I had about 100 questions flowing through my brain. So, the NP and I spoke again last night. It was after I had spoke to Neil, after we spoke to our roommate who has been there done that with her own daughter, after we had pretty much decided this needs to happen, and when I was still in emotional limbo. Did I mention this woman is amazing? We talked for a long time. I tried to explain why it was so very hard to admit this form of defeat. I felt like a failure. I am not a quitter. I finish things… well unless I procrastinate ;). She told me to take it with a grain of salt, but that it was OK to get emotional. It was OK to feel. That I didn’t have to be detached or separated from the situation. Yeah…she doesn’t know me at all. LOL. When it comes to medical stuff… from jump start I have gone cold. It is easier to pin your child to a table for a blood draw if you can shut off the emotion that typically comes with it. It’s my coping mechanism and most of the time it serves me well. However, she’s right in this instance. I have to feel this. I have to realize that this isn’t a cut and dry situation. She made the best comparison about how you need both food and air to survive and if Alyssa was not breathing properly I wouldn’t flinch to facilitate her breathing. It’s true.
After getting off the phone with her and talking to Neil I went downstairs. I know I am still not fully updated and the whole ‘roommate’ thing is missing some info, but I will tell you that she is definitely someone that anyone would be blessed to know. Raina is one of those people who can read you when you don’t even want to be read. She somehow finds the words you need to hear and delivers them in a way that you actually hear them. Her now SIX!! (Happy Birthday Madi!) year old daughter has had a g-tube since she was a little older than Alyssa. It’s inexplicable the feeling of knowing that when you tell someone something that would sound bizarre to much of the world, it is simply going to get a big ol’ nod. It is a weird feeling… but a good weird.
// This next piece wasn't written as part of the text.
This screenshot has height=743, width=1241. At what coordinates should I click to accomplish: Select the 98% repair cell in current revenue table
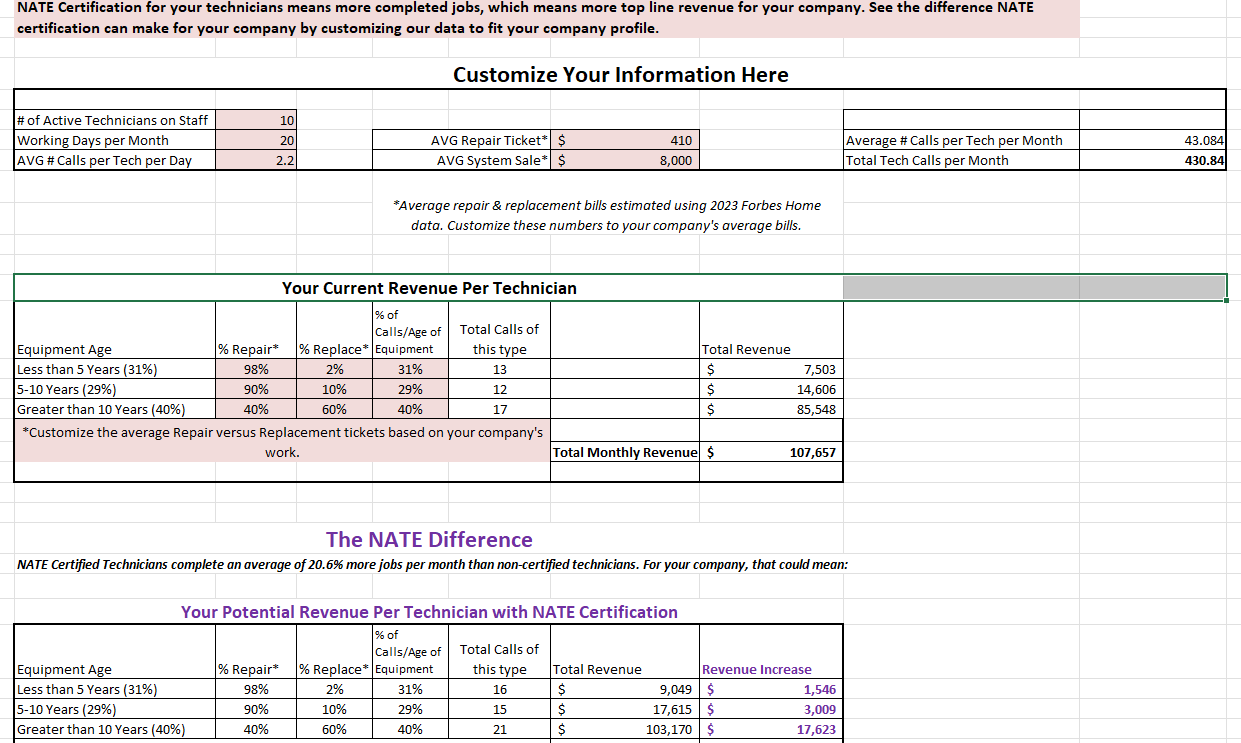(x=256, y=369)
This is just the hardest thing for me so far. It sounds ridiculous to even type that. Alyssa has conquered so much. This may very well not be the hardest for her but it is for me. It means admitting there is a part of sustaining her life that I need some serious help with. It means admitting that I have tried everything I can and it just isn’t enough. It means a drastic life change from here on out (hopefully for the better). Overall, it means admitting a form of defeat. However, it HAS to happen. Something has to give.
I know that some of you probably have more questions than even I have LOL. You can post them in the comments and I’ll try to answer. I will put together a post over the next little bit with info. I know it’s a lot to take in. It is going to change things. I’m cautiously optimistic that it will change them for the better. The main blessing is that it is not a permanent thing and hopefully with removing the stress from the food situation Alyssa will learn to love eating and it can come out sooner than later. If you could just hold her in your thoughts this week we’d really appreciate it 🙂 Thank you.